Là est le second élément : les masses sont coincées entre le clergé et la noblesse. En Orient, avec la conquête musulmane, les princes ont une hégémonie dans le pays, même le clergé est obligé de se soumettre devant ceux qui permettent justement le triomphe des conquêtes.
Il n'y a pas cela en Europe et, par conséquent, il y a une concurrence au cœur du pouvoir entre clergé et noblesse, dont le peuple est victime. En Orient et en Afrique du Nord, à la fin de la conquête musulmane, le clergé reviendra pareillement en force et cela en sera fini de la possibilité d'un noyau philosophe, la falsafa, proche du pouvoir et protégé par lui.

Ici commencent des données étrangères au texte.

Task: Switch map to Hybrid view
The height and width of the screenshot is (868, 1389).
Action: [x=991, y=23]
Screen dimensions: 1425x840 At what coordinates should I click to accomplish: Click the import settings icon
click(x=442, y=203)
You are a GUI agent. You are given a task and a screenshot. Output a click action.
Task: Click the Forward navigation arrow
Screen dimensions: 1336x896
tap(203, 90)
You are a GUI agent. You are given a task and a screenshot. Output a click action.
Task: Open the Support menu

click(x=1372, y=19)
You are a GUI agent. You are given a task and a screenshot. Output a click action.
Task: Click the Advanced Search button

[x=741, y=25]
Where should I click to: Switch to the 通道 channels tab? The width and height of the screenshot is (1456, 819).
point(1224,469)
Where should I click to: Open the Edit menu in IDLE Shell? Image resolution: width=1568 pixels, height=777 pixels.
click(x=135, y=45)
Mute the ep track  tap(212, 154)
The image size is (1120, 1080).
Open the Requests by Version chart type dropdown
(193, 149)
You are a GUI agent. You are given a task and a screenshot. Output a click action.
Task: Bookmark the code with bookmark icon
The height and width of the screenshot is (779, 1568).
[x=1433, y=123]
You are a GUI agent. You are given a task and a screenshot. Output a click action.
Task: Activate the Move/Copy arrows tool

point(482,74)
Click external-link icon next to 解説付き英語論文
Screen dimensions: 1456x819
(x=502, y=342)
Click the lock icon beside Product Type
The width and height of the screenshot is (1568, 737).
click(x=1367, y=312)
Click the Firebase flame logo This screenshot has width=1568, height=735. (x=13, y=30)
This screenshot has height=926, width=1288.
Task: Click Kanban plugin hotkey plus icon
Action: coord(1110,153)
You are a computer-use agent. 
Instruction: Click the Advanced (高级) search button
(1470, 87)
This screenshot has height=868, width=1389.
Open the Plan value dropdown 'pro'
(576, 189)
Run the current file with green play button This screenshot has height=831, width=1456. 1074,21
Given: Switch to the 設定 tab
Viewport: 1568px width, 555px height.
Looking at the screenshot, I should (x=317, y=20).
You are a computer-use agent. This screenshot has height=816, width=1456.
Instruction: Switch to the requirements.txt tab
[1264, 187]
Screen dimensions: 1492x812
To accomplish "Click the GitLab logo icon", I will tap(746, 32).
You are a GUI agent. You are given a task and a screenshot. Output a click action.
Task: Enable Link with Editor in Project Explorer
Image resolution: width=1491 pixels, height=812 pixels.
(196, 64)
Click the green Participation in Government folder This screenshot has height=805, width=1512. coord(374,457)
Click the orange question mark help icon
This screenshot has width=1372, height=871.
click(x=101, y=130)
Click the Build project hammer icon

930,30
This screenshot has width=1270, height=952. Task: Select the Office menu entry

Voilà pourquoi les masses ne pouvaient pas, historiquement, se soulever, même si elles pousseront la logique de l'art roman jusqu'au bout, avec le catharisme, les différentes et nombreuses révoltes paysannes entendant réaliser le royaume de Dieu sur Terre.
Seule la bourgeoisie pouvait mettre à bas le système féodal en sapant ses fondements mêmes.
Et c'est au cœur même de la féodalité, par les commerçants et les marchands, les banquiers, que le capitalisme naît et se propage avec les villes.
La particularité de la situation italienne aidera naturellement, dans la mesure où les marchands disposaient d'une marge de manœuvre bien plus grande qu'ailleurs. Mais c'est surtout l'averroïsme qui va fournir l'arme idéologique capable d'arriver à ébranler la construction idéologique – culturelle née dans la féodalité.
La preuve de cela est que les masses restent prisonnières de la religion, initialement, et cela tant en Orient qu'en Europe.
Ce ne sera pas avant les Lumières que les conceptions averroïstes, humanistes et libertines se diffuseront réellement dans les masses.
Seule la bourgeoisie, de par sa position, peut s'extirper du régime féodal, puisqu'elle naît tardivement au sein de la féodalité et contre elle, puisque, pour se développer, elle devait briser les obstacles féodaux, notamment la question de la propriété et des droits individuels.